Goal
Reproduce all the items below, swapping each "computer-use agent" for "screen navigation agent" and leaving everything else untouched.

___ Excerpted records

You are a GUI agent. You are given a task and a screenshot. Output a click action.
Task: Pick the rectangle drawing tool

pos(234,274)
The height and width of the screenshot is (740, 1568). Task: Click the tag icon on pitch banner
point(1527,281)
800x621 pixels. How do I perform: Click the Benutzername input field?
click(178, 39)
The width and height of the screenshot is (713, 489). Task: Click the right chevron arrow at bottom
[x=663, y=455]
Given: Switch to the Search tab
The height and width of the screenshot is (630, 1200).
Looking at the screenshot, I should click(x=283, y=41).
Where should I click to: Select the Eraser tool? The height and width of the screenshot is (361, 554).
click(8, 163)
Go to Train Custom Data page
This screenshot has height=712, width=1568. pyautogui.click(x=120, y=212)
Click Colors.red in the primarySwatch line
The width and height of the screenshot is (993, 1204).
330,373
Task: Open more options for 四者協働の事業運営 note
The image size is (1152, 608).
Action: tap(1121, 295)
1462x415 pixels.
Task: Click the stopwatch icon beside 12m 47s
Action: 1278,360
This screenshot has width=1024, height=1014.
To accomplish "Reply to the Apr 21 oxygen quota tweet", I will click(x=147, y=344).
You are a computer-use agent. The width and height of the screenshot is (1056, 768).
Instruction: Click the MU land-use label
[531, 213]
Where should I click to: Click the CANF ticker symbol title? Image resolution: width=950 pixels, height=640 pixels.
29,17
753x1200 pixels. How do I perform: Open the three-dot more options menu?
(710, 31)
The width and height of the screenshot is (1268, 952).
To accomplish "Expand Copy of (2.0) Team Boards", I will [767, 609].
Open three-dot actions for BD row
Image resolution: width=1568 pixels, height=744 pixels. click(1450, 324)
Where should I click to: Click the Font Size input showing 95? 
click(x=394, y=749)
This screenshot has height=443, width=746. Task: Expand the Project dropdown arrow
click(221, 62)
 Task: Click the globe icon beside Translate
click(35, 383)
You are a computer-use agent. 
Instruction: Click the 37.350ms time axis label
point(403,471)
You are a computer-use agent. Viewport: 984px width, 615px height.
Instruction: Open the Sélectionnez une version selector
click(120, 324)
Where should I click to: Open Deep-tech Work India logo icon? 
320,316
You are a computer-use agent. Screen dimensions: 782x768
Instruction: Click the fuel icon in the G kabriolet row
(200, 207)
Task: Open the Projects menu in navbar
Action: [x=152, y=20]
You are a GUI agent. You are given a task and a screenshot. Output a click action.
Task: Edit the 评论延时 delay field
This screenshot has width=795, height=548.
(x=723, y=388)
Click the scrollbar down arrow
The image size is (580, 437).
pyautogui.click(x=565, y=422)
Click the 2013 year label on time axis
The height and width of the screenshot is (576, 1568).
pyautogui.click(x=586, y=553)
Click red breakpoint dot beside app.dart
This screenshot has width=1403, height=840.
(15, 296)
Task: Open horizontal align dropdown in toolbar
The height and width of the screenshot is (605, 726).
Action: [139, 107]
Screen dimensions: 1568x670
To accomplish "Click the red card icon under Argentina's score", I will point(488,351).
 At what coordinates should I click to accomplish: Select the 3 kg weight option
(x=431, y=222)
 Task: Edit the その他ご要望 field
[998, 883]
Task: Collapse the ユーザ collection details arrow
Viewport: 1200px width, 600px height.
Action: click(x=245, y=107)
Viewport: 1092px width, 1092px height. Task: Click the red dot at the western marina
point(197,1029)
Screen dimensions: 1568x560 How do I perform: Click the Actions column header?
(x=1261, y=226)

______

Answer in full
You are a GUI agent. You are given a task and a screenshot. Output a click action.
Task: Pick the rectangle drawing tool

pos(234,274)
The height and width of the screenshot is (740, 1568). Task: Click the tag icon on pitch banner
point(1527,281)
800x621 pixels. How do I perform: Click the Benutzername input field?
click(178, 39)
The width and height of the screenshot is (713, 489). Task: Click the right chevron arrow at bottom
[x=663, y=455]
Given: Switch to the Search tab
The height and width of the screenshot is (630, 1200).
Looking at the screenshot, I should click(x=283, y=41).
Where should I click to: Select the Eraser tool? The height and width of the screenshot is (361, 554).
click(8, 163)
Go to Train Custom Data page
This screenshot has height=712, width=1568. pyautogui.click(x=120, y=212)
Click Colors.red in the primarySwatch line
The width and height of the screenshot is (993, 1204).
330,373
Task: Open more options for 四者協働の事業運営 note
The image size is (1152, 608).
Action: tap(1121, 295)
1462x415 pixels.
Task: Click the stopwatch icon beside 12m 47s
Action: 1278,360
This screenshot has width=1024, height=1014.
To accomplish "Reply to the Apr 21 oxygen quota tweet", I will click(x=147, y=344).
You are a screen navigation agent. The width and height of the screenshot is (1056, 768).
Instruction: Click the MU land-use label
[531, 213]
Where should I click to: Click the CANF ticker symbol title? Image resolution: width=950 pixels, height=640 pixels.
29,17
753x1200 pixels. How do I perform: Open the three-dot more options menu?
(710, 31)
The width and height of the screenshot is (1268, 952).
To accomplish "Expand Copy of (2.0) Team Boards", I will [767, 609].
Open three-dot actions for BD row
Image resolution: width=1568 pixels, height=744 pixels. click(1450, 324)
Where should I click to: Click the Font Size input showing 95? 
click(x=394, y=749)
This screenshot has height=443, width=746. Task: Expand the Project dropdown arrow
click(221, 62)
 Task: Click the globe icon beside Translate
click(35, 383)
You are a screen navigation agent. 
Instruction: Click the 37.350ms time axis label
point(403,471)
You are a screen navigation agent. Viewport: 984px width, 615px height.
Instruction: Open the Sélectionnez une version selector
click(120, 324)
Where should I click to: Open Deep-tech Work India logo icon? 
320,316
You are a screen navigation agent. Screen dimensions: 782x768
Instruction: Click the fuel icon in the G kabriolet row
(200, 207)
Task: Open the Projects menu in navbar
Action: [x=152, y=20]
You are a GUI agent. You are given a task and a screenshot. Output a click action.
Task: Edit the 评论延时 delay field
This screenshot has width=795, height=548.
(x=723, y=388)
Click the scrollbar down arrow
The image size is (580, 437).
pyautogui.click(x=565, y=422)
Click the 2013 year label on time axis
The height and width of the screenshot is (576, 1568).
pyautogui.click(x=586, y=553)
Click red breakpoint dot beside app.dart
This screenshot has width=1403, height=840.
(15, 296)
Task: Open horizontal align dropdown in toolbar
The height and width of the screenshot is (605, 726).
Action: [139, 107]
Screen dimensions: 1568x670
To accomplish "Click the red card icon under Argentina's score", I will point(488,351).
 At what coordinates should I click to accomplish: Select the 3 kg weight option
(x=431, y=222)
 Task: Edit the その他ご要望 field
[998, 883]
Task: Collapse the ユーザ collection details arrow
Viewport: 1200px width, 600px height.
Action: click(x=245, y=107)
Viewport: 1092px width, 1092px height. Task: Click the red dot at the western marina
point(197,1029)
Screen dimensions: 1568x560 How do I perform: Click the Actions column header?
(x=1261, y=226)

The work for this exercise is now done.